第197話 平和で楽しい日々。その一方で




 次の日。


 俺はみんなに冬休みニコちゃんが来れない旨を伝えた。


「そっか~、ニコりん来れないんだね……」


 一番の仲良しである詩音が残念そうに呟く。


「私で良ければ試験対策とか教えてあげたのに……でもコンディションや精神的メンタル部分も受験に反映するから無理強いはできないわね」


「そうだね。わたし達は見守って応援してあげることしかできないよ」


 麗花と愛紗の気遣いに、俺は心がほっこりし笑みを浮かべる。


「ありがとう、みんな。本当はニコちゃんもみんなに会いたいと思うよ……あえて自分に厳しくして緊張感を高めているって感じだったね」


 絶対に合格したいという意気込みは凄く感じたからな。

 元々成績もいいようだし、あまり根を詰め過ぎなければ、まず問題ないだろう。


「サキちゃ~ん。どっか出掛けるなら帰りにコンディショナー買ってきて~」


 もう昼近いってのに、夏純ネェは今頃起きてきた。

 この人が一番、自分に厳しく緊張感を高めてほしいと思う。


「ねぇ、サキ~。冬休みなんだから、正月明けでもいいからどっか行こ~?」


「どっかって何? 旅行とかか?」


 詩音はニンマリ笑い頷く。


 みんなで旅行か……行きたいけど、色々問題を抱えているからな。


 勇岬 茶近先輩の件といい、美架那さんのお母さんの件。


 あの後、堅勇さんから「明日、仕掛けに行く」と連絡が入る。

 リョウやシンはすっかりその気だ。

 標的である俺だけが残り、この家で待機する形となっていた。


 面倒ごとに巻き込まれなくて良くなった分、本当に何もしなくて良いのかというジレンマもある。
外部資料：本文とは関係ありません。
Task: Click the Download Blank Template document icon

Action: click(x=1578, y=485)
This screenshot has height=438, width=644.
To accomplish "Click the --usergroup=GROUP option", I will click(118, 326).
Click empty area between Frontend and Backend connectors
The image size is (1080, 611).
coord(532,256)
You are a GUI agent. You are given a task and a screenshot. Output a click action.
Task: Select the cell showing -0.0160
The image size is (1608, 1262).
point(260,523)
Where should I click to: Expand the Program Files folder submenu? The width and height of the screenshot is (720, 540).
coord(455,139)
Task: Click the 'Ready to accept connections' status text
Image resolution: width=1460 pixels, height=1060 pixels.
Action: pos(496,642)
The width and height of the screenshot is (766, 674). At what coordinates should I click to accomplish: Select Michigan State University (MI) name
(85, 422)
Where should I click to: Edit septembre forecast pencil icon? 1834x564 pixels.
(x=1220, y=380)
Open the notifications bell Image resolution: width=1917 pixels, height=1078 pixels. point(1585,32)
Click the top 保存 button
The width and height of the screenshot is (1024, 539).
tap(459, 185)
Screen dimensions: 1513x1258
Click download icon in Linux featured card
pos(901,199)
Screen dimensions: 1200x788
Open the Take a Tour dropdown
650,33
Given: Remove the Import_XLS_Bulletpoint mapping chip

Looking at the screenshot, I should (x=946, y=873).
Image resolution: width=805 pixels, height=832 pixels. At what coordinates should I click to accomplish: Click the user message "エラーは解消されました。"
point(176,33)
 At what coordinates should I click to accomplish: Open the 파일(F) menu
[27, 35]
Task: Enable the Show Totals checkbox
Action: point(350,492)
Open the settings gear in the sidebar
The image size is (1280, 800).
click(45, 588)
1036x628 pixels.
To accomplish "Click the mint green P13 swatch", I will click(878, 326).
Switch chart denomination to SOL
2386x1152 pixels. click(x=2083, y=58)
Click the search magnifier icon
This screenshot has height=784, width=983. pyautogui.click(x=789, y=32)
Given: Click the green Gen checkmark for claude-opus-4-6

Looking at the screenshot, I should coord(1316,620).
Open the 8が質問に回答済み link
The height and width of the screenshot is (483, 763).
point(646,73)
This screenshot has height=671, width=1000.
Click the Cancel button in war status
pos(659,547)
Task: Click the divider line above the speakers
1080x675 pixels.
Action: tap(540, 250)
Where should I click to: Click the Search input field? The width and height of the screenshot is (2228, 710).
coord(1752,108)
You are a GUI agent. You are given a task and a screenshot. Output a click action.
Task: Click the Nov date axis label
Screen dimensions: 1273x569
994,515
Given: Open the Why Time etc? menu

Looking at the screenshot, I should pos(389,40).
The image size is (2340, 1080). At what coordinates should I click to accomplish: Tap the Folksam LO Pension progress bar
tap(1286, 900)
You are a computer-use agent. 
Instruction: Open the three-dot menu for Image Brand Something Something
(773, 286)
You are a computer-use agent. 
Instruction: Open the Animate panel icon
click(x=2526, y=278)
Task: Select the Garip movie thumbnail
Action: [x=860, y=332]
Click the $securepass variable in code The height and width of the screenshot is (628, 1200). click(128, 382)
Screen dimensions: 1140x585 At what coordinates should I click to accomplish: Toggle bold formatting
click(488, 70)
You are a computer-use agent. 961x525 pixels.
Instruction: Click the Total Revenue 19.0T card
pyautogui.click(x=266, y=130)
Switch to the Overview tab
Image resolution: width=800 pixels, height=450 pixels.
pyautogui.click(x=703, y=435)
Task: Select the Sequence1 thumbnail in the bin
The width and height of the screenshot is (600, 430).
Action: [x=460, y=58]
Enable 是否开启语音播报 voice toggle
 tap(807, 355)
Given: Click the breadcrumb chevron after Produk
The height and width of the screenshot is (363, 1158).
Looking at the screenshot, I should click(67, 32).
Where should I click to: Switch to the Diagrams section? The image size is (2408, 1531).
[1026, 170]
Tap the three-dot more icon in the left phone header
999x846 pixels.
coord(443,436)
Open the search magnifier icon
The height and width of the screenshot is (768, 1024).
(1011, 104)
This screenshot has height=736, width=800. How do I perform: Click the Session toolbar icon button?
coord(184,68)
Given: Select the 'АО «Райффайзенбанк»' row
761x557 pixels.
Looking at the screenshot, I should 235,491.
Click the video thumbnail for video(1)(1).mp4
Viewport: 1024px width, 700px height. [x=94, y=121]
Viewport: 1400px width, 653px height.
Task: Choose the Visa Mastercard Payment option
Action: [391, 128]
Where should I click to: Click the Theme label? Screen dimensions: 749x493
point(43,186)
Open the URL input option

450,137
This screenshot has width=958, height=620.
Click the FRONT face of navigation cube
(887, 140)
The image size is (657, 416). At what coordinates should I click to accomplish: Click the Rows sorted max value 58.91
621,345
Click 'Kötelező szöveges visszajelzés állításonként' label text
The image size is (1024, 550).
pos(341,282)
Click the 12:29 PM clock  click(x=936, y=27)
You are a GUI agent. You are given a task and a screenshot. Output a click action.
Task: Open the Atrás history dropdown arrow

 まぁ少なくても、愛紗達は安心してくれているので、俺も割り切るようにはしてるけど……。


「お正月明けなら、ミィカさんも落ち着いているでしょ~? みんなで行こーよー」


 美架那さんも一緒か……全然ありだな。


 別に変な意味じゃないけど、いつも忙しい人だから、たまには一緒に遊んで楽しませてあげたい。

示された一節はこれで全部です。